Un ulteriore problema attiene al contenuto normativo di maggior rilievo dell’art. 2467 c.c., cioè quello relativo alla postergazione, in particolari condizioni, del soddisfacimento dei soci finanziatori rispetto agli altri creditori sociali.

Per effetto del richiamo alle disposizioni sulla s.r.l. operato dall’art. 2519, co. 2, c.c., si ritiene che tale principio operi anche nei confronti delle società cooperative.

Tuttavia, di fronte ad un apparente conflitto tra la legge e le Disposizioni della Banca d’Italia più sopra richiamate, ci si chiede in che termini la regola della postergazione trovi applicazione nell’ambito di questo tipo societario.

La sezione V delle predette Disposizioni, infatti, disciplina anche gli schemi di garanzia dei prestiti sociali i quali devono prevedere «il rimborso dei prestiti

effettuati dai soci in una misura almeno pari al 30 per cento».

Si tratta di una disposizione che sembra privilegiare i soci di cooperativa rispetto ai soci di s.r.l. a danno dei creditori sociali.

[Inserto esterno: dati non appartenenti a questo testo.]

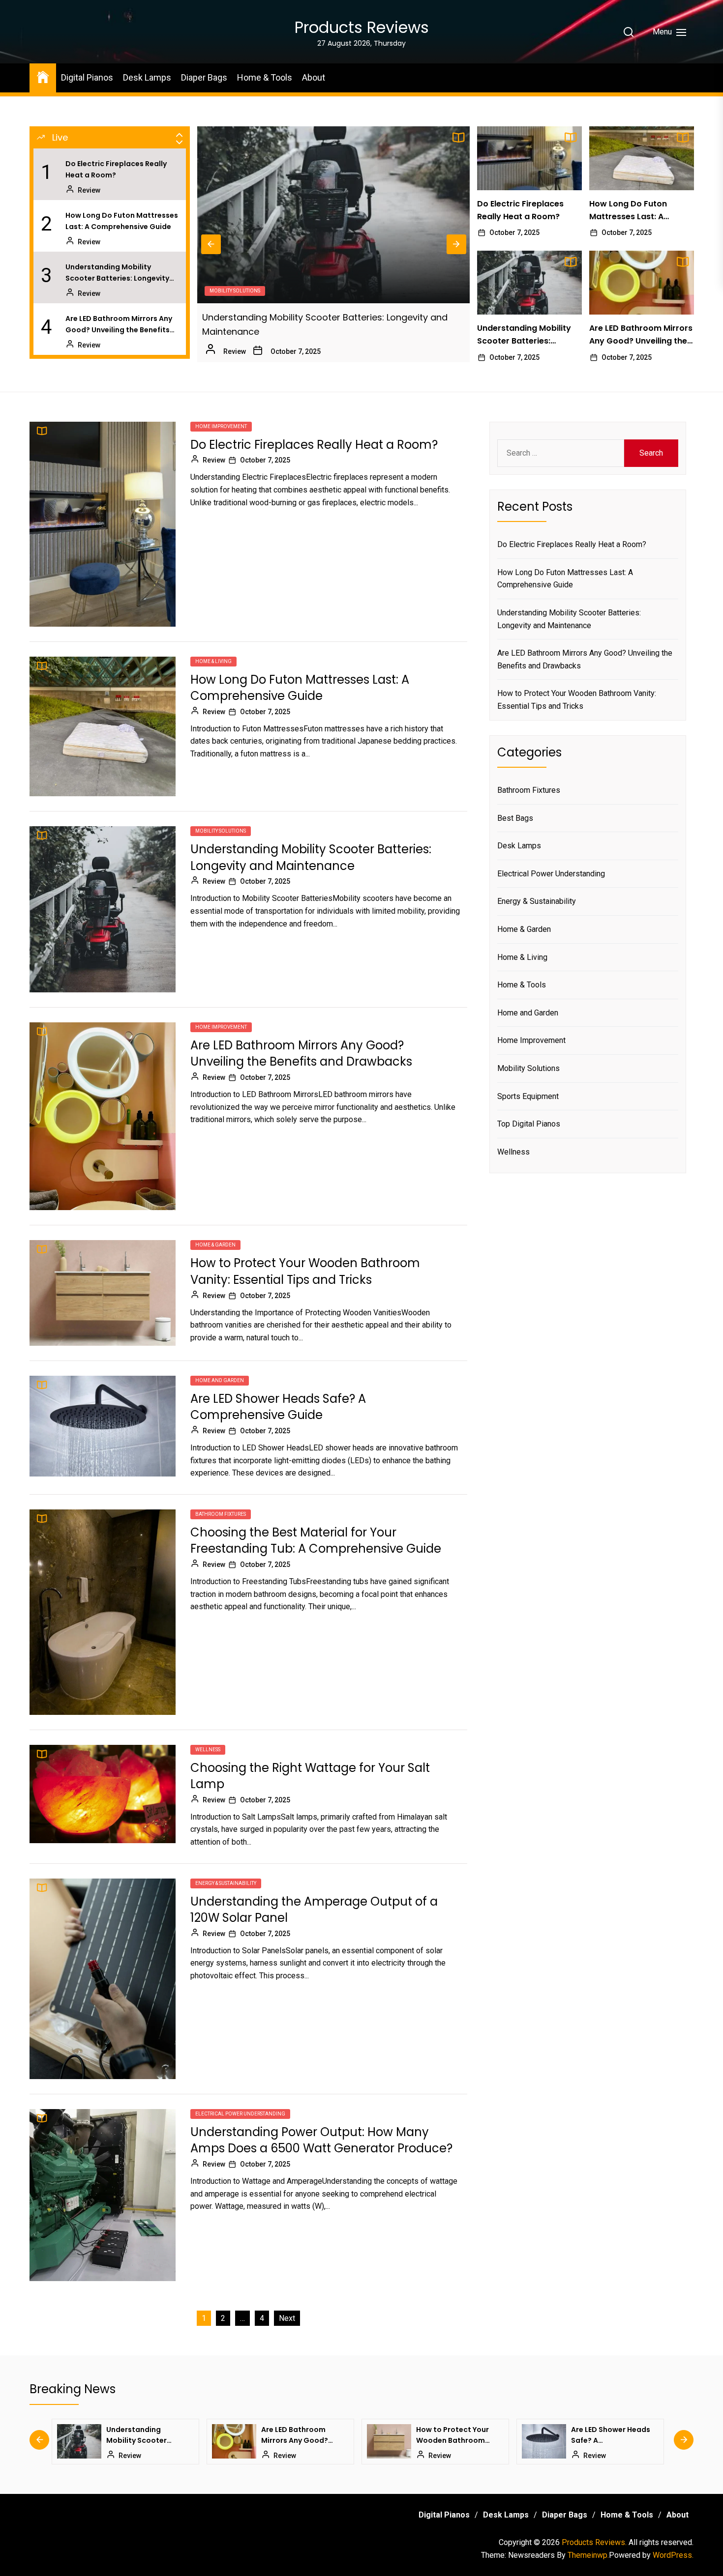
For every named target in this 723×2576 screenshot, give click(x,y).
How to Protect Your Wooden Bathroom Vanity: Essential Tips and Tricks (305, 1271)
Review (89, 190)
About (313, 77)
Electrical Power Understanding (240, 2113)
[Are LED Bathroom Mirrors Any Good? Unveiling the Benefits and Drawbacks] (333, 214)
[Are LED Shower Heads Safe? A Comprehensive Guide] (401, 2441)
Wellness (207, 1749)
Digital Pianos (87, 77)
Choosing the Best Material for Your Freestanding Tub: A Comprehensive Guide (315, 1540)
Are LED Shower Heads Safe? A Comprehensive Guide (278, 1406)
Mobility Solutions (220, 831)
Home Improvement (235, 290)
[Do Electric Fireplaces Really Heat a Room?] (529, 158)
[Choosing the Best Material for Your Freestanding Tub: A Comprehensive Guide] (556, 2441)
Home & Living (213, 661)
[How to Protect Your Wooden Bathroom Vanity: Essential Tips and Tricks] (246, 2441)
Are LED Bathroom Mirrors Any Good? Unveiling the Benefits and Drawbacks (118, 324)
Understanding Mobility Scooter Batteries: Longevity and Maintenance (117, 273)
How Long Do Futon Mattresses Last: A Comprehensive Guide (121, 220)
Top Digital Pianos (528, 1124)
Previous (211, 244)
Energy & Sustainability (225, 1883)
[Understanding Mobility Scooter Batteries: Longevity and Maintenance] (529, 283)
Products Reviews (362, 27)
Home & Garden (215, 1244)
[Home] (43, 76)
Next (456, 244)
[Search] (628, 32)
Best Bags (515, 818)
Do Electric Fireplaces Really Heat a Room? (116, 169)
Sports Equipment (528, 1095)
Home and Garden (219, 1380)
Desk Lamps (147, 77)
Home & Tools (264, 77)
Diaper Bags (204, 77)
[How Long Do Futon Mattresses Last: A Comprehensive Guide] (641, 158)
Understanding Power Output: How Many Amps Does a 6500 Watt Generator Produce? (321, 2140)
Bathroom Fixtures (220, 1514)
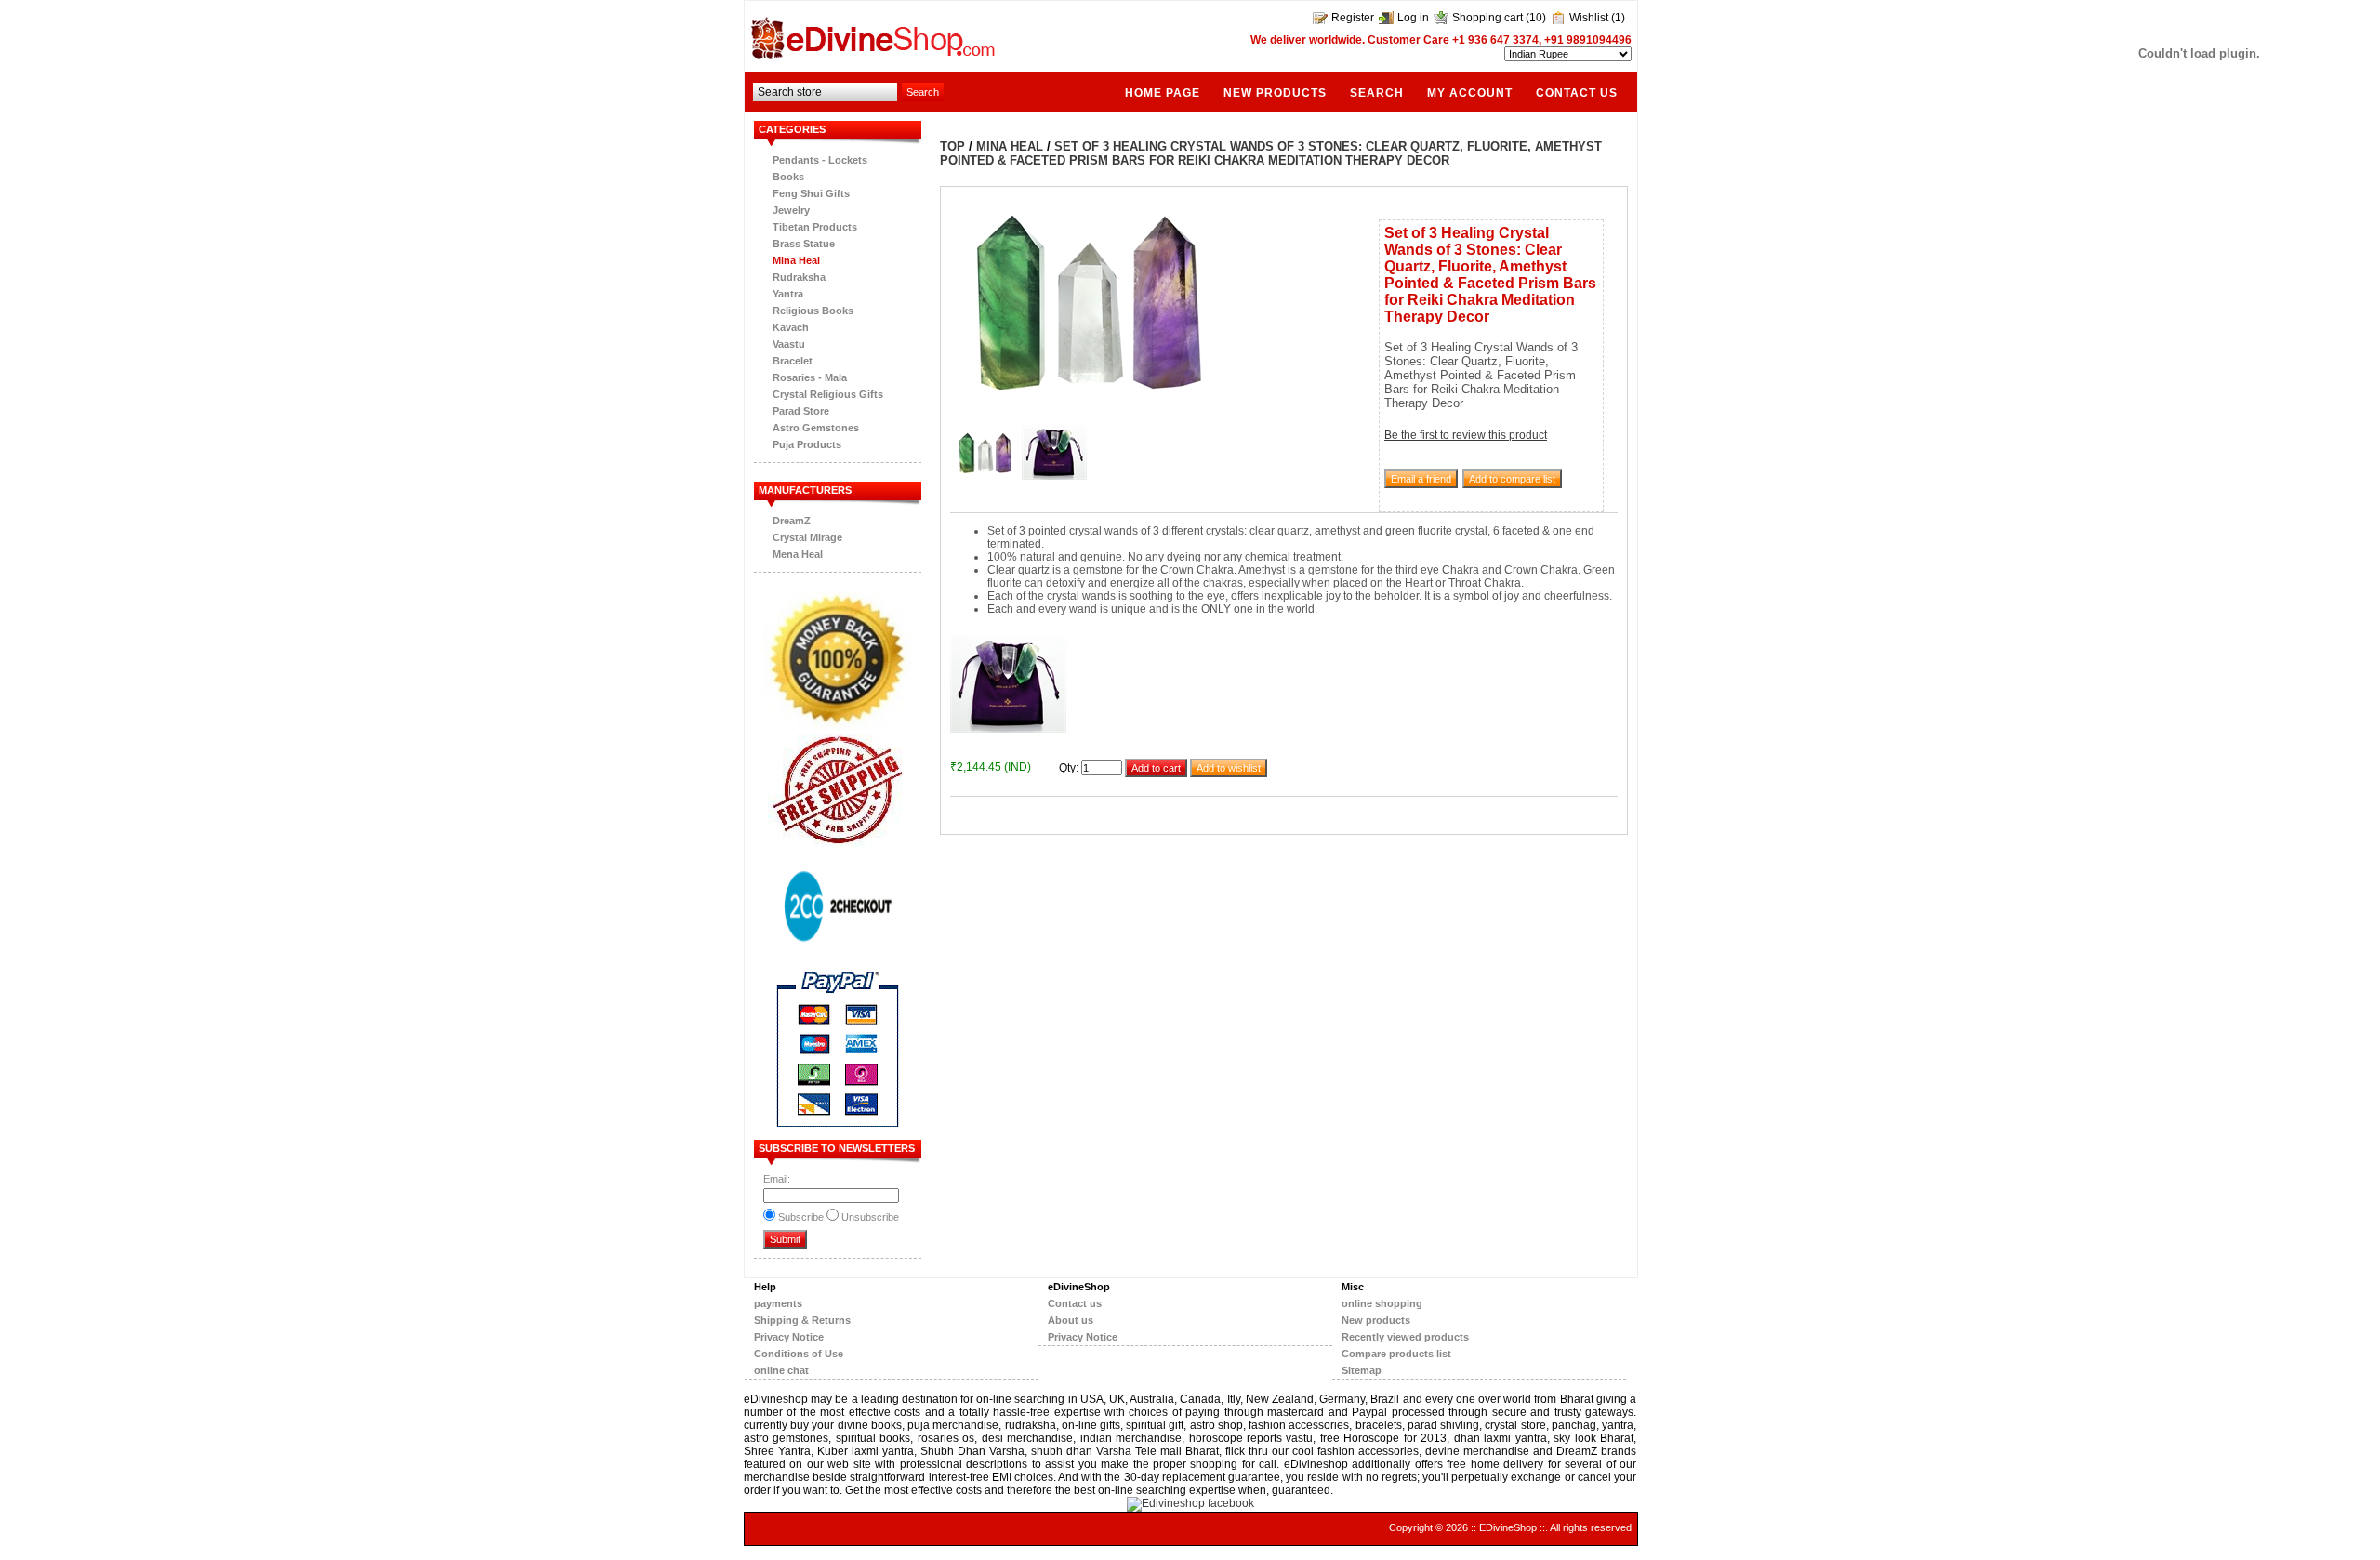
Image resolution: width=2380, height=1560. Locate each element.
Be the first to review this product (1465, 435)
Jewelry (791, 210)
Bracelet (793, 360)
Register (1352, 17)
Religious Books (813, 310)
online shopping (1382, 1303)
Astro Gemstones (816, 427)
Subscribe (801, 1217)
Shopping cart (1487, 17)
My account (1470, 92)
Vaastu (789, 344)
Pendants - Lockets (820, 159)
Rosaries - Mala (810, 377)
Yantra (788, 293)
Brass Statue (804, 243)
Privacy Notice (789, 1336)
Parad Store (801, 410)
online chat (781, 1370)
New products (1275, 92)
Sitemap (1362, 1370)
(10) (1536, 17)
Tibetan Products (815, 226)
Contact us (1577, 92)
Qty (1067, 767)
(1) (1618, 17)
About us (1070, 1320)
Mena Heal (798, 554)
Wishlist (1588, 17)
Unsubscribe (870, 1217)
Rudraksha (799, 277)
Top (952, 146)
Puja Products (807, 444)
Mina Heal (796, 260)
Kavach (791, 327)
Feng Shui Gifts (811, 193)
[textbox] (825, 92)
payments (778, 1303)
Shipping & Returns (802, 1320)
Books (788, 176)
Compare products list (1396, 1353)
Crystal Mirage (807, 537)
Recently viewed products (1405, 1336)
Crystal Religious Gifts (828, 394)
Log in (1413, 17)
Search (1377, 92)
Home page (1162, 92)
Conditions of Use (798, 1353)
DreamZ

Questo apparente conflitto tra la legge e le Disposizioni della Banca d’Italia si potrebbe risolvere considerando che, in ipotesi di insolvenza della società cooperativa, non è il curatore del fallimento a dover garantire il 30% ai soci della stessa, ma sono gli schemi di garanzia a dover produrre tale risultato.

Alla luce delle precedenti considerazioni, dunque, sembra potersi concludere che, dal punto di vista della normativa di rango primario, la regola della postergazione possa trovare applicazione anche nei confronti delle società cooperative in virtù del richiamo operato dall’art. 2519, co. 2, c.c.

Dal punto di vista della normativa di carattere secondario, invece, ci si limita in questa sede a dare atto di come le Disposizioni dettate dalla Banca d’Italia prevedano, per questo tipo societario, delle particolarità che, sebbene per alcuni aspetti sembrano privilegiare i soci di cooperativa rispetto a quelli di s.r.l., devono essere interpretate – così come l’art. 2467 c.c. – alla luce di un contesto normativo, introdotto dalla riforma del diritto societario, il quale si caratterizza per aver ampliato e sviluppato le possibilità di raccolta attraverso cui le società ricercano fonti di finanziamento alternative al credito bancario.